Acclimation response ratio (ARR) was determined as the change in the CTmax per degree change in acclimation temperature defined by Claussen (1977).

Temperature quotients (Q 10) were calculated by using the following formula (Das et al. 2004).

$$Q_{10} = ({\text{Rate}}\,2/{\text{Rate}}\,1)^{{10/{\text{Temp}}\,2 - {\text{Temp}}\,1}}$$

where Rate 1 = the oxygen consumption rate at temperature 1; Rate 2 = the oxygen consumption rate at temperature 2; Temp 1 = the lower of the two temperatures used to determine oxygen consumption. Temp 2 = the upper of the two temperatures used to determine oxygen consumption.

Final preferred temperature was estimated from expected relationships between acclimation temperature and oxygen consumption. The final preferred temperature was determined by using the point where a drop in the Q 10 becomes apparent (Kita et al. 1996).

Oxygen consumption

Rate of oxygen consumption of fishes at different acclimation temperatures (20, 23, 26, 29 and 32 ± 0.5 °C) was measured at their respective temperatures following the methods of Das et al. (2004) with some modifications. Twenty fish from each acclimation group were kept individually in narrow necked glass flasks (4 L). The flask was sealed, and an opening in the lid was made for permitting the insertion of a dissolved oxygen probe ensuring that the seal is airtight. The chamber was placed inside the thermostatic aquarium at their respective temperature for an hour to prevent the temperature loss from flask. The aquarium was covered with opaque screen to minimize the visual disturbances of the experimental animal. The initial and final oxygen concentration was measured using a portable digital oximeter Oxi 315i (Weilheim, WTW, GmbH, Germany; sensitivity ± 0.02 mg O2/L).

Oxygen consumption (mg O2/kg/h) was calculated as

$$\frac{{{\text{Final}}\,{\text{oxygen}}\,{\text{concentration}} - {\text{Initial}}\,{\text{oxygen}}\,{\text{concentration}}}}{{{\text{Weight}}\,{\text{of}}\,{\text{fish}}\,\left( {\text{kg}} \right) \times {\text{Time}}\,\left( {\text{h}} \right)}}$$

Enzyme assays

At the end of the acclimation trial, six fish from each acclimation temperature group were killed and different tissues like liver, gill, kidney and brain were dissected out. Separate homogenates were prepared for each tissue. Tissues were homogenized with chilled 0.25 M sucrose solution using a mechanical tissue homogenizer (Remi, Mumbai, India). The homogenized samples were centrifuged (8,000×g for 10 min); supernatants were collected and stored at −20 °C for subsequent enzyme assays. Acetylcholine esterase (AchE) was assayed from brain of T. Putitora by the method of Augustinsson (1957). Catalase activity was estimated according to the method of Takahara et al. (1960). The SOD activity was estimated by the method of Misra and Fridovich (1972). Adenosine triphosphatase activity was determined by Post and Sen (1967) method. Released inorganic phosphate (Pi) was measured by the method of Fiske and Subbarow (1925).

Haematological studies

At the end of the acclimation trial, six fish from each temperature were taken out and the body surface was cleaned with blotting paper. Blood was collected by puncturing the caudal vein using a medical syringe (No. 23), which was previously rinsed, with 2.7 % EDTA solution (as anticoagulant) and shaken gently in order to prevent haemolysis of blood and were used for the estimation of blood glucose, haemoglobin percentage and total leucocyte count.

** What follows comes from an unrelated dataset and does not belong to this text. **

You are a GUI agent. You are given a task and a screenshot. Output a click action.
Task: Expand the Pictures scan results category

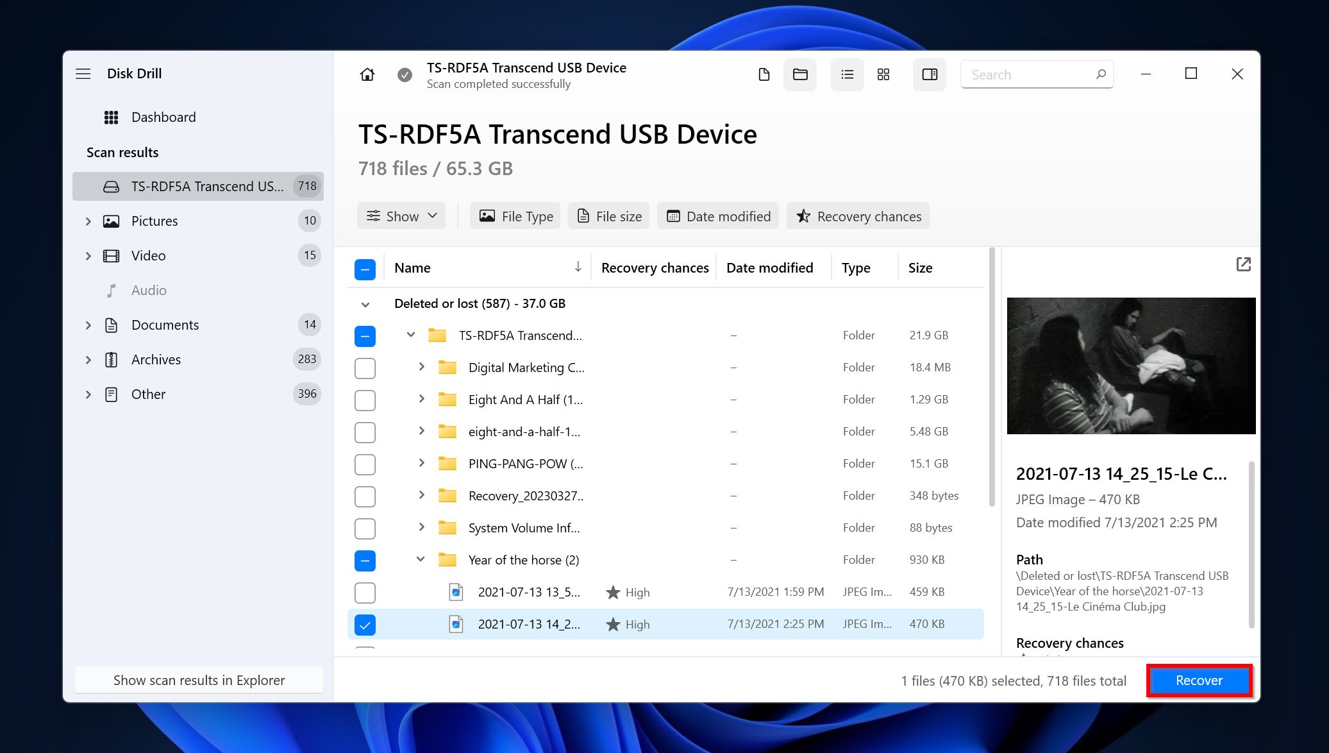pos(87,220)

The haemoglobin percentage was determined by estimating cyanmethemoglobin using Drabkin’s fluid provided in the kit following the manufactures protocol (Qualigens, Mumbai, India). The final concentration was calculated by comparing with standard cyanmethemoglobin (Qualigens, Mumbai, India). Total leucocyte was counted in a haemocytometer using leucocyte diluting fluid supplied with the kit (Qualigens, Mumbai, India). Blood glucose was estimated by the method of Nelson and Somogyi (1945).

Serum immunological studies

Six fishes from each group were anaesthetized with clove oil (50 μL/L), and blood was collected without anticoagulants from the caudal vein and allowed to clot for sometime till the straw colour serum separated out. This serum was then stored at −20 °C for further analysis.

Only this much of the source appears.